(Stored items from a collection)
★ ★ ★ ★ ★ ★ ★

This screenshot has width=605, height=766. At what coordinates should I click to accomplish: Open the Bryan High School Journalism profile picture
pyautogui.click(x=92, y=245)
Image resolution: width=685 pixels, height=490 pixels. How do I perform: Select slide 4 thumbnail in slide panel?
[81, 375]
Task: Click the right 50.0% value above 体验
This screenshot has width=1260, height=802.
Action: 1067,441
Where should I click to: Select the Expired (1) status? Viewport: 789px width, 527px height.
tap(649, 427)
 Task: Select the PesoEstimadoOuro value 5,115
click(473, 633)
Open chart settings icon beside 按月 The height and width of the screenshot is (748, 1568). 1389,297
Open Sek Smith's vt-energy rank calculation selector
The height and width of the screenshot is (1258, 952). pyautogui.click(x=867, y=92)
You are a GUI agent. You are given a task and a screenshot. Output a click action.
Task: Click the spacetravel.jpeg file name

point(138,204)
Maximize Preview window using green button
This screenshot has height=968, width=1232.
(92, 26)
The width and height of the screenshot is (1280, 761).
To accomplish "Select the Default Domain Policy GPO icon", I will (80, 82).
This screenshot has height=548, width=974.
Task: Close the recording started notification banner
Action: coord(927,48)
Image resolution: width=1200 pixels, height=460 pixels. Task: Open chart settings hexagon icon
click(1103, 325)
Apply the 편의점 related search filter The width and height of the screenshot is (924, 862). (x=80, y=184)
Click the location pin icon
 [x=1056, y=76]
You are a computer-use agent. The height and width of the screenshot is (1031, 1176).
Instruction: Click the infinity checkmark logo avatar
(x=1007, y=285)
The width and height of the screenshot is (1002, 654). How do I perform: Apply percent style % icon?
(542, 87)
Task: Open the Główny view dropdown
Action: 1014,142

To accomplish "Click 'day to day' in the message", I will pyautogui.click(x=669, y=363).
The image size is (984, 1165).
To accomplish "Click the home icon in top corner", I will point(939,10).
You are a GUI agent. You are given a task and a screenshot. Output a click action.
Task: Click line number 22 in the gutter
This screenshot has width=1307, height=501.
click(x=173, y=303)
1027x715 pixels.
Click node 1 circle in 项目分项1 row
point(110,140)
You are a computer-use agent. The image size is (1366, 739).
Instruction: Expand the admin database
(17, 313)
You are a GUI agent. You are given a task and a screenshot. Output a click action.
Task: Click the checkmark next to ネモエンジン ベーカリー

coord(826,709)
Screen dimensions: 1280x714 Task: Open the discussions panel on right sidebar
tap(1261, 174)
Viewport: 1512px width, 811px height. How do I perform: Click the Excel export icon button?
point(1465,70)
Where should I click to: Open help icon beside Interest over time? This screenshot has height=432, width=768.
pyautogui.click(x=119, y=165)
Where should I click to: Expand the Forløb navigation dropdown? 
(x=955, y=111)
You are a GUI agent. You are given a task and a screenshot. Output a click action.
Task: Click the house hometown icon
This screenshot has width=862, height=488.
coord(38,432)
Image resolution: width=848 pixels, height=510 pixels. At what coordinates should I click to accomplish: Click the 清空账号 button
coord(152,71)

★ ★ ★ ★ ★ ★ ★

* [WHAT TO DO]: Set every record down again exactly as written.

* [COMPLETED EXERCISE]:
This screenshot has width=605, height=766. At what coordinates should I click to accomplish: Open the Bryan High School Journalism profile picture
pyautogui.click(x=92, y=245)
Image resolution: width=685 pixels, height=490 pixels. How do I perform: Select slide 4 thumbnail in slide panel?
[81, 375]
Task: Click the right 50.0% value above 体验
This screenshot has width=1260, height=802.
Action: 1067,441
Where should I click to: Select the Expired (1) status? Viewport: 789px width, 527px height.
tap(649, 427)
 Task: Select the PesoEstimadoOuro value 5,115
click(473, 633)
Open chart settings icon beside 按月 The height and width of the screenshot is (748, 1568). 1389,297
Open Sek Smith's vt-energy rank calculation selector
The height and width of the screenshot is (1258, 952). pyautogui.click(x=867, y=92)
You are a GUI agent. You are given a task and a screenshot. Output a click action.
Task: Click the spacetravel.jpeg file name

point(138,204)
Maximize Preview window using green button
This screenshot has height=968, width=1232.
(92, 26)
The width and height of the screenshot is (1280, 761).
To accomplish "Select the Default Domain Policy GPO icon", I will (80, 82).
This screenshot has height=548, width=974.
Task: Close the recording started notification banner
Action: coord(927,48)
Image resolution: width=1200 pixels, height=460 pixels. Task: Open chart settings hexagon icon
click(1103, 325)
Apply the 편의점 related search filter The width and height of the screenshot is (924, 862). (x=80, y=184)
Click the location pin icon
 [x=1056, y=76]
You are a computer-use agent. The height and width of the screenshot is (1031, 1176).
Instruction: Click the infinity checkmark logo avatar
(x=1007, y=285)
The width and height of the screenshot is (1002, 654). How do I perform: Apply percent style % icon?
(542, 87)
Task: Open the Główny view dropdown
Action: 1014,142

To accomplish "Click 'day to day' in the message", I will pyautogui.click(x=669, y=363).
The image size is (984, 1165).
To accomplish "Click the home icon in top corner", I will point(939,10).
You are a GUI agent. You are given a task and a screenshot. Output a click action.
Task: Click line number 22 in the gutter
This screenshot has width=1307, height=501.
click(x=173, y=303)
1027x715 pixels.
Click node 1 circle in 项目分项1 row
point(110,140)
You are a computer-use agent. The image size is (1366, 739).
Instruction: Expand the admin database
(17, 313)
You are a GUI agent. You are given a task and a screenshot. Output a click action.
Task: Click the checkmark next to ネモエンジン ベーカリー

coord(826,709)
Screen dimensions: 1280x714 Task: Open the discussions panel on right sidebar
tap(1261, 174)
Viewport: 1512px width, 811px height. How do I perform: Click the Excel export icon button?
point(1465,70)
Where should I click to: Open help icon beside Interest over time? This screenshot has height=432, width=768.
pyautogui.click(x=119, y=165)
Where should I click to: Expand the Forløb navigation dropdown? 
(x=955, y=111)
You are a GUI agent. You are given a task and a screenshot. Output a click action.
Task: Click the house hometown icon
This screenshot has width=862, height=488.
coord(38,432)
Image resolution: width=848 pixels, height=510 pixels. At what coordinates should I click to accomplish: Click the 清空账号 button
coord(152,71)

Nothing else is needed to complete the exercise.